## Set problem
Quote the data word for word from the line containing "The width and" through the line containing "Action: tap(97, 546)", including both of those lines.

## Extracted records

____________

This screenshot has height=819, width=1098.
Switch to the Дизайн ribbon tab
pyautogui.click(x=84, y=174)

____________

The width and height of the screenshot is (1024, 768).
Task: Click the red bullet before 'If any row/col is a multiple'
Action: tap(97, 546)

____________

## Answer to the problem
The width and height of the screenshot is (1024, 768).
Task: Click the red bullet before 'If any row/col is a multiple'
Action: tap(97, 546)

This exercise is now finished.